We were knee-deep into a new millennium and I had nothing to show for it. No wife. No girlfriend. I didn't even have the ever-present "girl you call in a pinch."
The one thing I did have was a job. I was a mass transit operator. You'd probably have called me a bus driver. And I probably wouldn't have answered. I didn't drive a bus. I operated a vehicle. I didn't grow up thinking I'd one day be a major cog in the nation's capitol's mass transit system, but over the years, my career choice had grown on me. I was proud of what I did and I was good at it. Sometimes career choices fall into your lap. That's how it worked for me.
It happened eight years ago on the F-14 route, which connects D.C. to the Maryland suburb I called home, Capitol Heights. I was a slim and trim twenty-one-year-old stud and had just finished a game with my flag football team. My teammates all had cars or rides with their girlfriends to ensure their ways home. All I had was a beat-up pair of cleats and a bus token.
Thankfully, I located a stop about a block from the field, and when a vehicle pulled up, I wearily climbed on board and made my way toward the dreaded "back of the bus." I was dead tired and reasoned that sitting away from the other passengers would afford me a bit of privacy and a well-deserved nap. As we rolled down Benning Road and slowly crept past one of D.C.'s old-school culinary landmarks, the Shrimp Boat, I had no idea my life would soon change in ways I never imagined.
I was on my way to the Super Bowl!
When we stopped at Texas Avenue, a woman stepped aboard, and I immediately felt I was in the throes of a medical calamity. She was so thoroughly beautiful that I first thought I was paralyzed. Seconds later, my heart was racing so fast I could have sworn I was having a heart attack.
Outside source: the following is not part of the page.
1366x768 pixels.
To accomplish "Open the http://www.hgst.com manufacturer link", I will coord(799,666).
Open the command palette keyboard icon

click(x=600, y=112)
And immediately thereafter, I worried I'd been struck with lockjaw, because I literally felt I couldn't speak. A fact that was plainly evident when she smiled at me and asked, "Is that seat taken?"
"S-s-seat?" I nervously stuttered.
"The blue one beside you," she replied, still standing. "I assume it's available."
"The seat?" I repeated.
"Yes," she answered, starting to sit. "I know I didn't have to ask, but I figured, 'he looks pretty tired,' so I went with it."
"Yeah," I said, sitting up from my slouch. "I'm pooped."
"So you're a football player," she observed.
"The jersey gives it away, huh?" I replied.
"Actually, it's the cleats," she acknowledged, looking down. "Anybody can sport a jersey," she added. "But you don't run into too many people wearing cleats."
"Point well taken."
"Did you win?"
"Win what?" I asked.
"Your game," she asked, suddenly turning toward me.
"Don't take this wrong," I quickly answered. "But do I know you?" I asked, noticing that she seemed far too friendly to be a D.C. gal.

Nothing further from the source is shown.